129 equal divisions of the octave (abbreviated 129edo or 129ed2), also called 129-tone equal temperament (129tet) or 129 equal temperament (129et) when viewed under a regular temperament perspective, is the tuning system that divides the octave into 129 equal parts of about 9.3 ¢ each. Each step represents a frequency ratio of 21/129, or the 129th root of 2.

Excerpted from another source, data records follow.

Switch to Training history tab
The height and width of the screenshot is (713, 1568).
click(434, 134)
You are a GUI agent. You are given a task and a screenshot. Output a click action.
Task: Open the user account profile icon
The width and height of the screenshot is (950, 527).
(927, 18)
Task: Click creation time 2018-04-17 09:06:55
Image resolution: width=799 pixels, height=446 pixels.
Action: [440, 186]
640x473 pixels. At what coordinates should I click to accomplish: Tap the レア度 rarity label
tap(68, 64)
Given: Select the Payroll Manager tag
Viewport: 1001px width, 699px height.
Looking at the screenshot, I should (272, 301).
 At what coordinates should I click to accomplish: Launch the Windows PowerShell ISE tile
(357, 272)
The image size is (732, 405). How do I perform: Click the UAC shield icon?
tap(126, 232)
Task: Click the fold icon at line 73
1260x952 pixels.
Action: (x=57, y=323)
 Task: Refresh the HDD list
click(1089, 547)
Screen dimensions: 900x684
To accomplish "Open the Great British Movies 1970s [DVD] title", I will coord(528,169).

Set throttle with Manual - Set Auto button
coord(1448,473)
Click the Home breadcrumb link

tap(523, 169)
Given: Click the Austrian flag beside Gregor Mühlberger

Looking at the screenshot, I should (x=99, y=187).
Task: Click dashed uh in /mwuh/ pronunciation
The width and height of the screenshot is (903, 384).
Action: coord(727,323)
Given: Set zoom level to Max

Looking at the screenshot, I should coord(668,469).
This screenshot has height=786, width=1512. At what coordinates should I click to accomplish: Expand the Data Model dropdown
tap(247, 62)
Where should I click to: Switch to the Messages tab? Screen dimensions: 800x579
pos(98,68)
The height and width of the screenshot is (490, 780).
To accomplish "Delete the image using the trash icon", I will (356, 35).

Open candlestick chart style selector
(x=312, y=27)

129edo is inconsistent to the 5-odd-limit and both harmonics 3 and 5 are about halfway between its steps. The patent val is enfactored in the 5-limit, with the same tuning as 43edo. It is the last patent val that tempers out 81/80 so as to support meantone and its higher-limit expansions. It also tempers out 1029/1024 and 1728/1715 in the 7-limit; 176/175 and 540/539 in the 11-limit; 507/500, 676/675 and 847/845 in the 13-limit; 221/220 in the 17-limit; 171/170 and 286/285 in the 19-limit. It provides the optimal patent val for the 11-limit rank-3 clio temperament.

### Odd harmonics

Approximation of odd harmonics in 129edo
Harmonic 3 5 7 9 11 13 15 17 19 21 23
Error Absolute (¢) -4.28 +4.38 -1.38 +0.74 -2.48 -3.32 +0.10 -2.63 +0.16 +3.64 +4.28
Relative (%) -46.0 +47.1 -14.9 +8.0 -26.7 -35.7 +1.1 -28.3 +1.7 +39.1 +46.1
Steps
(reduced)
204
(75)
300
(42)
362
(104)
409
(22)
446
(59)
477
(90)
504
(117)
527
(11)
548
(32)
567
(51)
584
(68)

### Subsets and supersets

Since 129 factors into 3 × 43, 129edo contains 3edo and 43edo as its subsets.